Stage C: 5-chloro-2-(4-chlorophenyl)-2,3-dihydro-2-hydroxy-1H-inden-1-he

A solution containing 2.4 g (0,009 mol) of the product obtained at stage B, and 20 ml of toluene was added with stirring to a mixture of 1.8 g (0,010 mol) of triethylphosphite, 0.1 g (of 0.0004 mol) of benzyltriethylammonium, 100 ml of toluene and 50 ml of 50% aqueous sodium hydroxide solution. A steady stream of air was passed into the vigorously stirred reaction mixture at room temperature for one hour. The resulting mixture was divided between 100 ml of diethyl ether and 200 ml of water, and the aqueous layer was Proektirovanie two portions of 100 ml of diethyl ether. The combined organic layers were washed with two portions of 100 ml of water, twice with saturated aqueous solution of sodium bisulfite, dried over anhydrous magnesium sulfate and concentrated. The crude product was programatorului on silica gel using a mixture of 2 1 hexane ethyl acetate in the results(each. C. 2H), 7,25 (abq, 4H), 7,44 (d, 1H), 7,53 (ush. C. 1H), 7,78 (d, 1 H).

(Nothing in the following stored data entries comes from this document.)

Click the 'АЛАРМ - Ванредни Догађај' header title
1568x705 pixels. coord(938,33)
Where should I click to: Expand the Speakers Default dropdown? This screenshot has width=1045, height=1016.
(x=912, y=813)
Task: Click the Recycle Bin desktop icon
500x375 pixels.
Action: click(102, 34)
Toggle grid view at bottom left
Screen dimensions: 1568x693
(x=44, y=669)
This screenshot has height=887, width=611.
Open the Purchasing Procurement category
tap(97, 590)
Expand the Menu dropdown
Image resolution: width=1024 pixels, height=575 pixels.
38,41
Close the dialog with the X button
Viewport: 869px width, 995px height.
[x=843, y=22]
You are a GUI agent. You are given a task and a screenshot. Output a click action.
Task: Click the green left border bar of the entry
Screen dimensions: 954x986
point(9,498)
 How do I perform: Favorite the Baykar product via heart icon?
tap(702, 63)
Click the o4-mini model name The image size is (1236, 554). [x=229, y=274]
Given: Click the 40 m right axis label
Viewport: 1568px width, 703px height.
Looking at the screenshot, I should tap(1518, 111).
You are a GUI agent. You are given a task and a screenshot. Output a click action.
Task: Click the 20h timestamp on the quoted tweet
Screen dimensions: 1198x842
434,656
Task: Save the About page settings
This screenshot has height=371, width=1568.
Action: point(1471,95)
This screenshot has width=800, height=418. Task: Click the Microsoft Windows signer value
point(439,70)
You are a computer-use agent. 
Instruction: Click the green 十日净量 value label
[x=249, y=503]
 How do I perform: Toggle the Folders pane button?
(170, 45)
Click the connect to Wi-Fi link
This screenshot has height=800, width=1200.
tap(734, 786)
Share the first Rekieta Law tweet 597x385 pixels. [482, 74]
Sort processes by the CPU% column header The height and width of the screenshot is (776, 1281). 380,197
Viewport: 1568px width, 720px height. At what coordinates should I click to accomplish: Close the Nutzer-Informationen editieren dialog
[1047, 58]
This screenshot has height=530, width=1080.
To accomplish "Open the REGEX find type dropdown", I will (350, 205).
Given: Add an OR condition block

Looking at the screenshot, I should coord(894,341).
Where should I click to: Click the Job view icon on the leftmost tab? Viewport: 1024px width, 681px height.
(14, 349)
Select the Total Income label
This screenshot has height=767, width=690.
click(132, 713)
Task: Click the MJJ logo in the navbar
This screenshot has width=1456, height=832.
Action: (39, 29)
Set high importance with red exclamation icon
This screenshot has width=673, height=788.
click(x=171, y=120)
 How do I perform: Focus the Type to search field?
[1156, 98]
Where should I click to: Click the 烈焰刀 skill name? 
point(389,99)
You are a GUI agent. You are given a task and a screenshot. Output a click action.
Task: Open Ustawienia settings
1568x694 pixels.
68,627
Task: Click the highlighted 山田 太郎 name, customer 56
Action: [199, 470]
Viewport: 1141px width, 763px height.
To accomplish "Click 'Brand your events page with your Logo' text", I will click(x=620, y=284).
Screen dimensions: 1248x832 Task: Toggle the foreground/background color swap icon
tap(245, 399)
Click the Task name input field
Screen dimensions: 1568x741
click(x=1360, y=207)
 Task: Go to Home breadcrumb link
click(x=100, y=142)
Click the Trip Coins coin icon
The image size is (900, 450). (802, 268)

Stage D: 2-[5-chloro-2-(4-chlorophenyl)-2,3-dihydro-2-hydroxy-1H-inden-1-ilidene]-N-[4-(trifluoromethyl)phenyl]hydrazinecarboxamide

A solution containing 1.0 g (of 0.003 mol) of the product obtained in stage C of 0.66 ml (0.014 mol) of hydrazine monohydrate and 17 ml of ethanol was heated under reflux for 3 hours the resulting solution was divided between water and dichloromethane and the aqueous layer was Proektirovanie dichloromethane. The combined organic layers washed twice with water, dried over anhydrous sulfate and concentrated. The residue was programatorului on silica gel using a mixture of 1 1 hexane ethyl acetate resulted 0,53 g solid yellow color.

A solution of 0.5 g of product obtained above, of 0.24 ml (0,0016 mol) a, , -Cryptor-pair-toluenesulfonate, 25 ml of tetrahydrofuran and 1 ml of water was stirred at room temperature for one hour and then concentrated. The residue is suspended in acetonitrile and concentrated. He got to 0.60 g of a solid white product with a melting point of 225oC (decomp.).

1H-NMR (d6-DMSO) d: 3,3 (d, 1H partially mixed with the peak of the H2O) 3,55 (d, 1H), and 7.3 to 7.5 (m, 7H), to 7.64 (d, 2H), 7,82 (d, 2H), oxadiazon-3H-carboxamid

A mixture of 0.30 g (0,0006 mol) of the product obtained in stage D, 0.36 g (0.012 mol) of para-formaldehyde, 50 mg of the monohydrate of para-toluenesulfonic acid and 30 ml of acetonitrile was heated under reflux for one hour. The resulting mixture was separated between dichloromethane and saturated aqueous sodium bicarbonate and the aqueous layer was Proektirovanie twice with dichloromethane. The combined organic layers were dried over anhydrous magnesium sulfate and concentrated, and the obtained oil, which was programatorului on silica gel, using a mixture of 4 1 hexane in ethyl acetate. He got to 0.23 g of oil, which solidified upon standing, melting point 213 214oC.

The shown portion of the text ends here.